Over the last ten years, a new type of malaria has been on the rise in the forests of Southeast Asia, and experts are turning to new technologies to try and figure out why. By using drones to observe the environment from above, researchers are gaining a new perspective on how changes to the terrain may be impacting local wildlife and causing the spread of the disease.

Plasmodium knowlesi is a malaria parasite that has traditionally affected only long-tailed and pig-tailed macaques in the region. But in the last decade, reports have emerged of humans becoming infected while traveling through the rainforests of Southeast Asia. The disease requires immediate diagnosis and treatment, with severe cases having resulted in organ failure and death.

While the cause for this surge is largely unexplored, experts suspect that changes in the landscape are affecting how people, mosquitoes and malaria-carrying monkeys interact. Led by Kimberley Fornace, Research Fellow at the London School of Hygiene & Tropical Medicine, the Monkeybar project is counting on drones to shed new light on how and why these outbreaks are increasing.

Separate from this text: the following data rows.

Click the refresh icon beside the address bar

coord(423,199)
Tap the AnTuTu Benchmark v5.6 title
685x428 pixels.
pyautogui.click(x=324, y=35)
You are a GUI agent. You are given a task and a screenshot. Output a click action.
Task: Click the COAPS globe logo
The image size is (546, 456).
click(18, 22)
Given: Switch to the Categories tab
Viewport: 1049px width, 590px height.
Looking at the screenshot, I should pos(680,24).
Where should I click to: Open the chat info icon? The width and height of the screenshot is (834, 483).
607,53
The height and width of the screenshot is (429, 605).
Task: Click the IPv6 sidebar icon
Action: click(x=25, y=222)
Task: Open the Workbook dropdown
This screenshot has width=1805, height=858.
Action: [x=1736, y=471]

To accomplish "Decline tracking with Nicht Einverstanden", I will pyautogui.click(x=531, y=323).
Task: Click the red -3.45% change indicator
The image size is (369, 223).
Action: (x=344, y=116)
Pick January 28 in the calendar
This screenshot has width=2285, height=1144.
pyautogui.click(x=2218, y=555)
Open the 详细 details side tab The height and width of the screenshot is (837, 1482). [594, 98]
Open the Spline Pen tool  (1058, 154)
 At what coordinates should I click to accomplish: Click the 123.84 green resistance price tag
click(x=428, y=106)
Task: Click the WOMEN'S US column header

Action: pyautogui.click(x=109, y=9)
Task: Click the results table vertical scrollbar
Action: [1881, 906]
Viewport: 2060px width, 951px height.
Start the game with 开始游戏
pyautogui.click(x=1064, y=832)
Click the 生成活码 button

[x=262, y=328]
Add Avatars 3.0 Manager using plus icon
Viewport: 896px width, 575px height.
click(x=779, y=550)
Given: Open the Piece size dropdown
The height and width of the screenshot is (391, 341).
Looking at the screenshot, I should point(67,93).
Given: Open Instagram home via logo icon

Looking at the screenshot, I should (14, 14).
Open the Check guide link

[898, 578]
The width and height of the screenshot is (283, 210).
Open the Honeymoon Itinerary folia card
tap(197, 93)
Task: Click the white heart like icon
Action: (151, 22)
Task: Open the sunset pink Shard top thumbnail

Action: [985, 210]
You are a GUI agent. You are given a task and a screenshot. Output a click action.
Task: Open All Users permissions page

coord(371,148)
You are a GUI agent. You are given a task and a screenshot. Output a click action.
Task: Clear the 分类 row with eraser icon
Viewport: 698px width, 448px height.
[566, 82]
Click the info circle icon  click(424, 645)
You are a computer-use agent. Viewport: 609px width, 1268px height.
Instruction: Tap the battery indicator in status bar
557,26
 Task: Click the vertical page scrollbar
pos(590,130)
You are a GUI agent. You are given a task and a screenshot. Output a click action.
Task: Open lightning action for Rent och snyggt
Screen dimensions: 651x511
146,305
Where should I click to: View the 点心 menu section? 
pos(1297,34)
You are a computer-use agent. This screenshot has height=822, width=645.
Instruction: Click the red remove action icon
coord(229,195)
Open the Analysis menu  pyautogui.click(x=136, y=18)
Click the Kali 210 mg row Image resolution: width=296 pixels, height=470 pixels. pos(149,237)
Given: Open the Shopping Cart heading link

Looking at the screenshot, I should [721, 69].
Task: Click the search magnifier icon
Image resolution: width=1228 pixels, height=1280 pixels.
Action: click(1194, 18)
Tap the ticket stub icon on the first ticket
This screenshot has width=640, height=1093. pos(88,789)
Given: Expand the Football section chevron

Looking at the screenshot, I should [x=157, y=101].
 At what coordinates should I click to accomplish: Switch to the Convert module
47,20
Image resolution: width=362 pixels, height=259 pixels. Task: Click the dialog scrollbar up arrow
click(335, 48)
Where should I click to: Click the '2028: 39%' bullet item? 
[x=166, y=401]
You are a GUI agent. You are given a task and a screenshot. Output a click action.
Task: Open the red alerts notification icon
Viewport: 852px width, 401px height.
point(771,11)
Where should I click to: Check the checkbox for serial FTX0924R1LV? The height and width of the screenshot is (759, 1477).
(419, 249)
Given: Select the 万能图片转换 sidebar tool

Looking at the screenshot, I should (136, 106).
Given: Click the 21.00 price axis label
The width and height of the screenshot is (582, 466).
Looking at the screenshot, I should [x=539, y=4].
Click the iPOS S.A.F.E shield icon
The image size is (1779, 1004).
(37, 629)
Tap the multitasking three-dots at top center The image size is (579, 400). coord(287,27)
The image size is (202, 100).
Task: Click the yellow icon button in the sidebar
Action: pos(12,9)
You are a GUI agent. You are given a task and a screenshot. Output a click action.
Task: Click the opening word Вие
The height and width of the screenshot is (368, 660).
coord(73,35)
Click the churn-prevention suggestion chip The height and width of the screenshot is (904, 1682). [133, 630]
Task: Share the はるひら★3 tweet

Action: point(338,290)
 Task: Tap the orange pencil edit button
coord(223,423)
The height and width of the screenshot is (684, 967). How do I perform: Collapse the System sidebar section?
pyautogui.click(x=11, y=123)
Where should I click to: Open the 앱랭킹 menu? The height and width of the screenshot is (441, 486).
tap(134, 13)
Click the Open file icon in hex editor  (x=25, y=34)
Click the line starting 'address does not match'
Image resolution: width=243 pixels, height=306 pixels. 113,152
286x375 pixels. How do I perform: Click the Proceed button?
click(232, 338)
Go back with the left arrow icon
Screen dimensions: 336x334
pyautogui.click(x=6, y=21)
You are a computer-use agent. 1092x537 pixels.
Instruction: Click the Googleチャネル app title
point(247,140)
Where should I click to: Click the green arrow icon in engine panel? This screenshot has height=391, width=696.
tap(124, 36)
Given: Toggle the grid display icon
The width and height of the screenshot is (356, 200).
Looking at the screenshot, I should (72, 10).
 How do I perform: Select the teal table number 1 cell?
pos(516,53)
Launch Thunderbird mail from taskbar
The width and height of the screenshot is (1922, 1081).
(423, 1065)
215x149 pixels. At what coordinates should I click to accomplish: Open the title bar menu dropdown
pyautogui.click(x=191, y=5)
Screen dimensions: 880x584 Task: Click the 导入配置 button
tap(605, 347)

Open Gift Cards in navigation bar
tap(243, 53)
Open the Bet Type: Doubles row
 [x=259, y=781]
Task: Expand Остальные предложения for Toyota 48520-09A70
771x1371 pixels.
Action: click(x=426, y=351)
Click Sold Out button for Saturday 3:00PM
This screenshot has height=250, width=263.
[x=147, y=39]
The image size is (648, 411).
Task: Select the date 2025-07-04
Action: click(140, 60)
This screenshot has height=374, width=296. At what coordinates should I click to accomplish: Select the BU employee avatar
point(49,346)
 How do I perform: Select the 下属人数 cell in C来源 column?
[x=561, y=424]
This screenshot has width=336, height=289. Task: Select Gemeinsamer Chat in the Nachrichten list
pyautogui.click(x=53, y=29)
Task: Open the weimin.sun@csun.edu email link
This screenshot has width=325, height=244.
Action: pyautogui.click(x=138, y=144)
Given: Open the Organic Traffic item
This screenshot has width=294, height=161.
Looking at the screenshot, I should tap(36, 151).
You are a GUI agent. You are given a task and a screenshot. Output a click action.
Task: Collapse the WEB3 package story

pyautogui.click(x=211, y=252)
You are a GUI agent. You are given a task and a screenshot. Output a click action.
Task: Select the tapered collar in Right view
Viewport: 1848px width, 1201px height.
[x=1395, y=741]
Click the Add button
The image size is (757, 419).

"Previously, remote sensing data from satellites has been used to research the spread of malaria but this can be limited by low spatial resolution, frequent cloud cover in tropical areas and long repeat times," Fornace tells Gizmag. "Drones allow us to collect very high resolution geographical data on environmental factors that affect disease without some of these limitations."

Using senseFly eBee drones, the Monkeybar project's research is focused on two sites – Sabah in Malaysia and Palawan in the Philippines. The majority of the Sabah site has been deforested and is experienced significant population growth, with the Plasmodium knowles strain now the number one cause for malaria in humans in the area.

The forests of Palawan on the other hand are mostly intact, and despite being home to the same species of monkeys and mosquitoes with similar ecological conditions, there have been very few cases of humans contracting disease in this area. The purpose of the research is to tease out what is causing the difference in uptake between the two locations.

The Monkeybar project combines images collected by drones with hospital records of malaria cases and the movements of the monkeys. This information is then used to visualize how changes in landscape are impacting the movement and population numbers, which could help to better understand why the disease has started to spread to humans.

"While we’re still in the process of conducting the research and don’t have any final results yet, we have been able to observe changes in macaque movement and mosquito numbers in response to land changes and are conducting further work on understanding how this impacts human disease," says Fornace.

The Monkeybar project is slated to run for five years and serves as yet another example of how drones are enabling researchers to approach problems in exciting new ways. In Australia, the CSIRO is using mini-helicopters to track down invasive weeds from the air, in Belize the coastline is being monitored for illegal fishing activity while the Vancouver Aquarium has employed UAVs to observe the behavior of killer whales.

It is still early days for the Monkeybar team, though it has published some observations in the journal Trends in Parasitology.